▸ WHAT YOU NEED TO DO
Nothing outside the range is wanted. Repeat exactly the lines below from the one with "Screen dimensions: 1166x656" through the one with "Click Collapse All".

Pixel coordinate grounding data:
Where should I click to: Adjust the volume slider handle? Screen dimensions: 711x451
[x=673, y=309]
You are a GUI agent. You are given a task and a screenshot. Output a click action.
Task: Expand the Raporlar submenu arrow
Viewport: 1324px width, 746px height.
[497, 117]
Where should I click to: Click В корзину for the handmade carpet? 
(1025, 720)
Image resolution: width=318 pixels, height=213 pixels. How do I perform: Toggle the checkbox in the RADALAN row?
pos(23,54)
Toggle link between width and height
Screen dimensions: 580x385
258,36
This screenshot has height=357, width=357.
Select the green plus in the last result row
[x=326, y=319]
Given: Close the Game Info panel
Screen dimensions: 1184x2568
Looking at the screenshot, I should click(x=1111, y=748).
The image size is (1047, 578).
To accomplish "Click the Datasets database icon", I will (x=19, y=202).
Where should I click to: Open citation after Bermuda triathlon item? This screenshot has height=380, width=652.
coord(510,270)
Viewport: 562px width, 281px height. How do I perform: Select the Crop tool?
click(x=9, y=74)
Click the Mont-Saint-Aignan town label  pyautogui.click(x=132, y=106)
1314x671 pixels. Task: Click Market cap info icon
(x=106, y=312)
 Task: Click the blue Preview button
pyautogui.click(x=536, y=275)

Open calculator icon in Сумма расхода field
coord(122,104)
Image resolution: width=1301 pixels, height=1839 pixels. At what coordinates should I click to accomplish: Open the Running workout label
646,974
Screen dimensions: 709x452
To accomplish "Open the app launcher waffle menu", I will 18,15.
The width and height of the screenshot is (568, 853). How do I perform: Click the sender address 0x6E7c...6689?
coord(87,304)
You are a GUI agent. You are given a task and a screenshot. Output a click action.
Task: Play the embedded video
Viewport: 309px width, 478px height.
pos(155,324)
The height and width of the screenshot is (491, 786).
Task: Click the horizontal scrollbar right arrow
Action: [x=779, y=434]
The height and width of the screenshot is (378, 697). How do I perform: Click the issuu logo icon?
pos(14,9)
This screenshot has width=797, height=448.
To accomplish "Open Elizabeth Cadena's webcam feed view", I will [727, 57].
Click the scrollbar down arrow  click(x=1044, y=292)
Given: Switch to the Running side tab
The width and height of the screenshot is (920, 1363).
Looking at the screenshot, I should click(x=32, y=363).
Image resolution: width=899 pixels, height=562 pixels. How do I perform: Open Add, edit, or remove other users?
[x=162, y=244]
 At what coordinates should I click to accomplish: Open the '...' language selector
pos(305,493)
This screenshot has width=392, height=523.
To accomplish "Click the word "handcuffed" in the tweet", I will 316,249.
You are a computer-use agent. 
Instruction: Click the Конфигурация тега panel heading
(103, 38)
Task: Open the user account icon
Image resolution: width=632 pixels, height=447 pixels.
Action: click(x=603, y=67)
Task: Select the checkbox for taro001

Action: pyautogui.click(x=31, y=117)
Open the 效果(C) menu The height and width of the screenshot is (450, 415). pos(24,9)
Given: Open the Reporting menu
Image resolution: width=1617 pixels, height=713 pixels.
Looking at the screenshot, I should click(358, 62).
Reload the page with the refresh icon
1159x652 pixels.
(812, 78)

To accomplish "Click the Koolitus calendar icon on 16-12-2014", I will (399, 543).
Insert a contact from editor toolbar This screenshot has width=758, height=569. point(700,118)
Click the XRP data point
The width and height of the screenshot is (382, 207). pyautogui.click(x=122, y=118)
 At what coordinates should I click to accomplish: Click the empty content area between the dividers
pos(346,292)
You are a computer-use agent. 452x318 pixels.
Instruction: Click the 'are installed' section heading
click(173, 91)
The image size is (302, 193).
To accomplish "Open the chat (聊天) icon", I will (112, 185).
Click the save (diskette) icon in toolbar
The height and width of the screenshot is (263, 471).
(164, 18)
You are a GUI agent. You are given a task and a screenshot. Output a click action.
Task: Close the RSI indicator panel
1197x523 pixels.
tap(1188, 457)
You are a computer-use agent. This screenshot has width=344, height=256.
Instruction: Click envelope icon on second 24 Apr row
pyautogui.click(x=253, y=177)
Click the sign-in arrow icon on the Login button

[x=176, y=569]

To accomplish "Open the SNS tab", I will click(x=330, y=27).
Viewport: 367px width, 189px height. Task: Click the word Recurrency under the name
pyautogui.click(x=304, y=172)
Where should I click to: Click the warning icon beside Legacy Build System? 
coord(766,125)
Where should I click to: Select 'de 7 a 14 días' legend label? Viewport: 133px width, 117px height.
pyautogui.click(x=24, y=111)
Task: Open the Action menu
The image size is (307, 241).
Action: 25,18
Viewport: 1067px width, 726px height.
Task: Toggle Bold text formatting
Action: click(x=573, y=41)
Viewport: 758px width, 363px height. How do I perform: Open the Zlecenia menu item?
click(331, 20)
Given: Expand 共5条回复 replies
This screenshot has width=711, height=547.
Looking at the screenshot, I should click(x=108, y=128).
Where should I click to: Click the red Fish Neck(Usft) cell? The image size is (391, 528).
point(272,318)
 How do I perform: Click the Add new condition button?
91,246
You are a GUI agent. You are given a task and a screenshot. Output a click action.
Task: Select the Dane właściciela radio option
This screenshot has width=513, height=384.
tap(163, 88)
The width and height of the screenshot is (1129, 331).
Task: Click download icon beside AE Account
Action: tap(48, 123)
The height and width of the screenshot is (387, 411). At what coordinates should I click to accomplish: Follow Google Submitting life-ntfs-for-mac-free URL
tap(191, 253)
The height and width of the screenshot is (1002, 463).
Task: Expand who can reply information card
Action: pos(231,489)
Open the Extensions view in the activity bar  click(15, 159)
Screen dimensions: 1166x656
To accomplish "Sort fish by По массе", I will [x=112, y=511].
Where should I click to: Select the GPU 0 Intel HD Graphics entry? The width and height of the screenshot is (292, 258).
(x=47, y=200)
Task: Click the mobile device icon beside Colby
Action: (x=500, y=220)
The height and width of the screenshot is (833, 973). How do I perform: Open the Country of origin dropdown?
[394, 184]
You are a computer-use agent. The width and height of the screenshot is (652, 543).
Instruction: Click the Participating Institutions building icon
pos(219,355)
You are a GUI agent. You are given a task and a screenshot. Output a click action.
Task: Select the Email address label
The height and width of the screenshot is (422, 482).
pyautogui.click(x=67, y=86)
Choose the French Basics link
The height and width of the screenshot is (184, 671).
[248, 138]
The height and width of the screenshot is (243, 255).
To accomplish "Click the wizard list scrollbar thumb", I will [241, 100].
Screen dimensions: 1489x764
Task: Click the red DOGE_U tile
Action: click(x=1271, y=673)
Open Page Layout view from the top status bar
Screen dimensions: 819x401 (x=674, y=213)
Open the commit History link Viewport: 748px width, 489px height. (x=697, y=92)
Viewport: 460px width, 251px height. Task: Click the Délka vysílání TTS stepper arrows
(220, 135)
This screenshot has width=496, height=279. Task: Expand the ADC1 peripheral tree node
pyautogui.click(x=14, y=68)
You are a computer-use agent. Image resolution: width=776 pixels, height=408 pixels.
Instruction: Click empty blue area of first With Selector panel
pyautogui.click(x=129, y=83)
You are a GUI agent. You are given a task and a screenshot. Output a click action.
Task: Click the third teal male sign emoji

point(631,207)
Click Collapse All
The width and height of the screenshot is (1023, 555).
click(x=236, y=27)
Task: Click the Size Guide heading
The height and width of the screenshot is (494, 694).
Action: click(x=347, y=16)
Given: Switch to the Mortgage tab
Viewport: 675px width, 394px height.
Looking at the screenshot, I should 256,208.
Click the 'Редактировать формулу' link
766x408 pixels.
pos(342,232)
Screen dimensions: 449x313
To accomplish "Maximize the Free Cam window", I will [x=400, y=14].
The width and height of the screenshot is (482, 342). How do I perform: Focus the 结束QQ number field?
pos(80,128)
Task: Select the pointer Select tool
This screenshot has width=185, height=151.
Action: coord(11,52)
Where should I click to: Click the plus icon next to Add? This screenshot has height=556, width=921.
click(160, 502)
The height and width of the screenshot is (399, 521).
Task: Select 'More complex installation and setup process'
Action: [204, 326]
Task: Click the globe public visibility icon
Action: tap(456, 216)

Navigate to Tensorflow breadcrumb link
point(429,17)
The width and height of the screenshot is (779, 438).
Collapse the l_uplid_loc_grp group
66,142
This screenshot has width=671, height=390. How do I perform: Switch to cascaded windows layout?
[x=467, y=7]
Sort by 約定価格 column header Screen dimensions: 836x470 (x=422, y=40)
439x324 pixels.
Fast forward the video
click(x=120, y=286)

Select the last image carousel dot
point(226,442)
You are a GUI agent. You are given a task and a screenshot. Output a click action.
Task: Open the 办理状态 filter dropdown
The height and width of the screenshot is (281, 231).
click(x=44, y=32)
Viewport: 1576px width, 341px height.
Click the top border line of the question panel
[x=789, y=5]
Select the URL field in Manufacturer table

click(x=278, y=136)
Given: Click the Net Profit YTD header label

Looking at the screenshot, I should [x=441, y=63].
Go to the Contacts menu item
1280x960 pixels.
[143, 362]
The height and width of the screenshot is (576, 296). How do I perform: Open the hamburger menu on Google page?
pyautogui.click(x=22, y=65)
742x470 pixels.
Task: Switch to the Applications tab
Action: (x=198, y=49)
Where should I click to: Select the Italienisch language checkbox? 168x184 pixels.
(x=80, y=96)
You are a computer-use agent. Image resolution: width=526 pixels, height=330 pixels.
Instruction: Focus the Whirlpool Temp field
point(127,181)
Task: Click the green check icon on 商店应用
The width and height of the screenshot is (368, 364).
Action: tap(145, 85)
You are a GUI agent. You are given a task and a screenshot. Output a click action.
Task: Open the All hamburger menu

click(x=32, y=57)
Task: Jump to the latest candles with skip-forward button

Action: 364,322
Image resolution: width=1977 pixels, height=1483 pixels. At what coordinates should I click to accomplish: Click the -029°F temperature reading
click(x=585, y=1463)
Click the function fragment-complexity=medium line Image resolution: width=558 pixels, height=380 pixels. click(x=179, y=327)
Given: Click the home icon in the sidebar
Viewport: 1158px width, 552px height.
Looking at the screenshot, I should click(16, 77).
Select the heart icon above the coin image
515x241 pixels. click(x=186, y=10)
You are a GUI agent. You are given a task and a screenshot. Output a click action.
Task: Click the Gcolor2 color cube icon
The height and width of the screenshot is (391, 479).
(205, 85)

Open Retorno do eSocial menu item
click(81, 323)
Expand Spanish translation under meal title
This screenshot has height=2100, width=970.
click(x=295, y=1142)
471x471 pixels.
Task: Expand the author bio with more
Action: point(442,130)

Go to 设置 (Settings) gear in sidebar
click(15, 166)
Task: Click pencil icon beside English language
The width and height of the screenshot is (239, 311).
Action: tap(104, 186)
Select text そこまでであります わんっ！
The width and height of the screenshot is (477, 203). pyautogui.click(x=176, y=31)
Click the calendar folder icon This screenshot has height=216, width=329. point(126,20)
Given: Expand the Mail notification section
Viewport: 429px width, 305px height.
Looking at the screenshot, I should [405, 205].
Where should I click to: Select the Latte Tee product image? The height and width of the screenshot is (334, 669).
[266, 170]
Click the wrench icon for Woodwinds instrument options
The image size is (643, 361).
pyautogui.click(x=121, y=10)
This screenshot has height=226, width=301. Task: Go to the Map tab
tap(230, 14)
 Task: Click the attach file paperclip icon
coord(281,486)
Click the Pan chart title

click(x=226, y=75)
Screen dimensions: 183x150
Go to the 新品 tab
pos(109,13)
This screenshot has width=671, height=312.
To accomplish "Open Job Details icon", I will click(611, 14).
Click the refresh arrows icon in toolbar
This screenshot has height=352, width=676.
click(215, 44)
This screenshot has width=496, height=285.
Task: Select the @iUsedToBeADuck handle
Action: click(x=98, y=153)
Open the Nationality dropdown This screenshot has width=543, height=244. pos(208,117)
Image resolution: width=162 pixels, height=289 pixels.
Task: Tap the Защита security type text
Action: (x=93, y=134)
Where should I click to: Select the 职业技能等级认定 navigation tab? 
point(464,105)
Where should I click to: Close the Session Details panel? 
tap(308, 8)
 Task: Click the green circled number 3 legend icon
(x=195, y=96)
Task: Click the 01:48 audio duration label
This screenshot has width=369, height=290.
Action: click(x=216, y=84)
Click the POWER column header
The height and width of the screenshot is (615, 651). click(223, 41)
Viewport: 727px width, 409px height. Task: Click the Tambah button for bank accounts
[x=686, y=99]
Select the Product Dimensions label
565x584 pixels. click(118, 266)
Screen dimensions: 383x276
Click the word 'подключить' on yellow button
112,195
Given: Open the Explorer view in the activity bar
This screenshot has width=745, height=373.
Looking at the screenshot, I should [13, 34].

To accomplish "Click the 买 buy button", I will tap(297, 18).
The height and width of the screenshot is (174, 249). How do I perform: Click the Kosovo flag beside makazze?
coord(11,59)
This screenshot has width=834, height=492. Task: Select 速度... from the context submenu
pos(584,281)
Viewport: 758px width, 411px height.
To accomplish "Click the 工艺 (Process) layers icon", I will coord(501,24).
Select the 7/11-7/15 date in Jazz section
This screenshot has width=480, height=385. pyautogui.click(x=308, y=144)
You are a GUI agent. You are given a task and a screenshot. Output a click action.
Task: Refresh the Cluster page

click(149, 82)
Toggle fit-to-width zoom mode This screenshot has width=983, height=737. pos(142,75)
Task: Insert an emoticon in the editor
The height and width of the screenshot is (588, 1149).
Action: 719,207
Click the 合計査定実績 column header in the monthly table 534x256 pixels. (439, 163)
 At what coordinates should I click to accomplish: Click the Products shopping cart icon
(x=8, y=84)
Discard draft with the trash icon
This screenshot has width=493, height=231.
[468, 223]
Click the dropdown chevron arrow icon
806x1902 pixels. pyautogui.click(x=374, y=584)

▸ SOLUTION
Screen dimensions: 1166x656
To accomplish "Sort fish by По массе", I will [x=112, y=511].
Where should I click to: Select the GPU 0 Intel HD Graphics entry? The width and height of the screenshot is (292, 258).
(x=47, y=200)
Task: Click the mobile device icon beside Colby
Action: (x=500, y=220)
The height and width of the screenshot is (833, 973). How do I perform: Open the Country of origin dropdown?
[394, 184]
You are a computer-use agent. The width and height of the screenshot is (652, 543).
Instruction: Click the Participating Institutions building icon
pos(219,355)
You are a GUI agent. You are given a task and a screenshot. Output a click action.
Task: Select the Email address label
The height and width of the screenshot is (422, 482).
pyautogui.click(x=67, y=86)
Choose the French Basics link
The height and width of the screenshot is (184, 671).
[248, 138]
The height and width of the screenshot is (243, 255).
To accomplish "Click the wizard list scrollbar thumb", I will [241, 100].
Screen dimensions: 1489x764
Task: Click the red DOGE_U tile
Action: click(x=1271, y=673)
Open Page Layout view from the top status bar
Screen dimensions: 819x401 (x=674, y=213)
Open the commit History link Viewport: 748px width, 489px height. (x=697, y=92)
Viewport: 460px width, 251px height. Task: Click the Délka vysílání TTS stepper arrows
(220, 135)
This screenshot has width=496, height=279. Task: Expand the ADC1 peripheral tree node
pyautogui.click(x=14, y=68)
You are a computer-use agent. Image resolution: width=776 pixels, height=408 pixels.
Instruction: Click empty blue area of first With Selector panel
pyautogui.click(x=129, y=83)
You are a GUI agent. You are given a task and a screenshot. Output a click action.
Task: Click the third teal male sign emoji

point(631,207)
Click Collapse All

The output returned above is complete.